However, whilst growth will be stifled in 2022 (-2%), 2023 is predicted to see a modest 8% increase and a smaller 2% lift in 2024, representing an average rise of 2.6% over the Forecast period.

Glenigan Forecast 2022_Value of Underlying Project Starts.png

This report is predominantly focused on underlying starts (< £100m in value), unless otherwise stated, and contains a comprehensive overview of the current state of the construction industry. Crucially, it provides overall sector and vertical-specific insight into performance over the next few years.

Significant disruption stifles short-term growth

The next few years will be challenging for the construction industry as a whole. The war in the Ukraine is creating considerable economic uncertainty which is having a direct, current effect on output, derailing post-COVID recovery. As a result, overall project starts are forecast to slip back 2%.

Aside from this ongoing conflict, current inflation spikes, higher taxes and rising mortgage costs are expected to constrain activity in consumer-related areas, such as private housing, retail and hotel & leisure.

In contrast, a firm development pipeline is predicted to lift industrial and office starts in 2022, as well as Government-funded areas such as education, health and community & amenity.

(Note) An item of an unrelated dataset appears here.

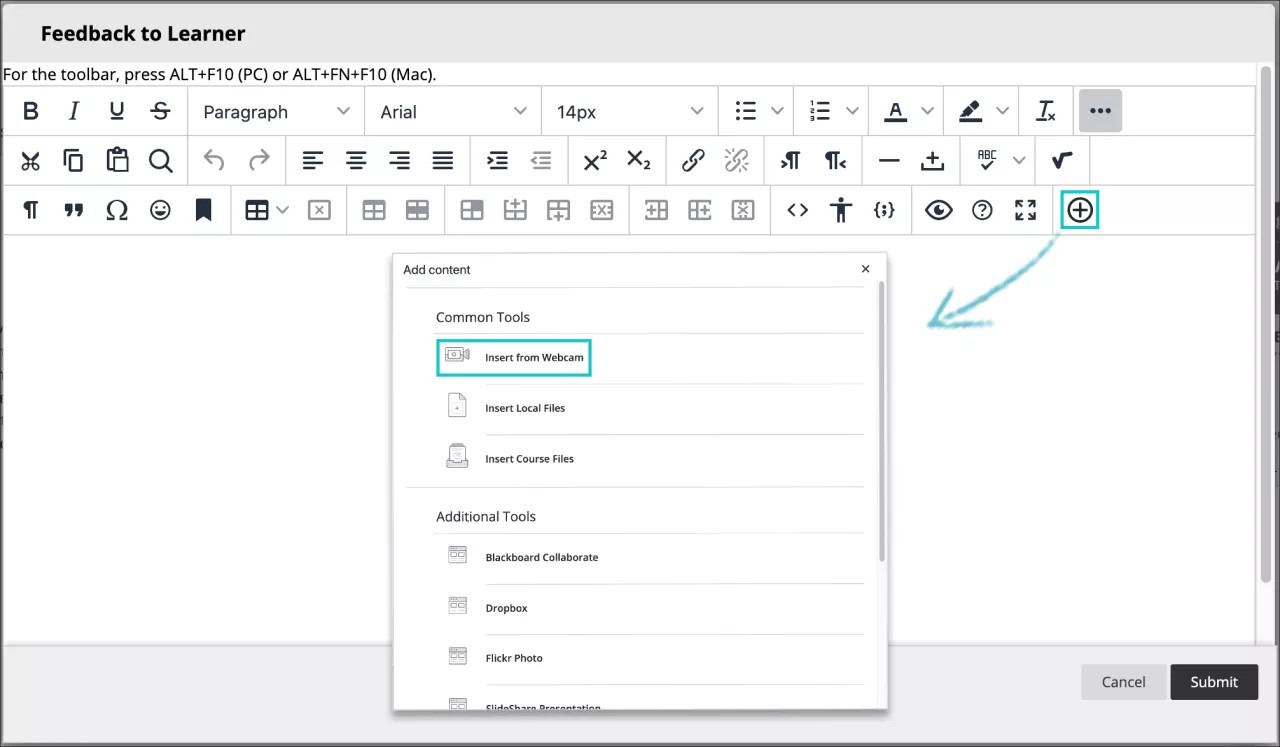
Task: Open the emoji picker icon
Action: [x=160, y=210]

More positively, the value of project starts is expected to rise in 2023, as the UK economy stabilises and short-term supply chain pressure ease. However the lingering impact of higher construction, material and energy costs means this growth will be significantly lower than predicted in previous forecasts.

Glenigan Forecast 2022_Value of Underlying Project Starts By Sector.png

Housing Starts Depressed

Although a buoyant housing marked helped to lift new housebuilding activity in 2021, with starts rising 26%, this recent surge is fading.

Predicted to drop 5% in 2022, following the removal of temporary Stamp Duty relief and dwindling homebuyer confidence, higher taxes and mortgage costs, housebuilders are expected to moderate project starts and focus on building out developments already on-site.

However, this slowdown appears temporary, with a renewed build-for-sale starts recovery anticipated in the second half of the Forecast period, rising 14% in 2023 and 1% in 2024, as household financial positions and UK economic prospects improve. Furthermore, a strong development pipeline has also be registered for Build-to-Rent starts, following a productive 12 months in 2021.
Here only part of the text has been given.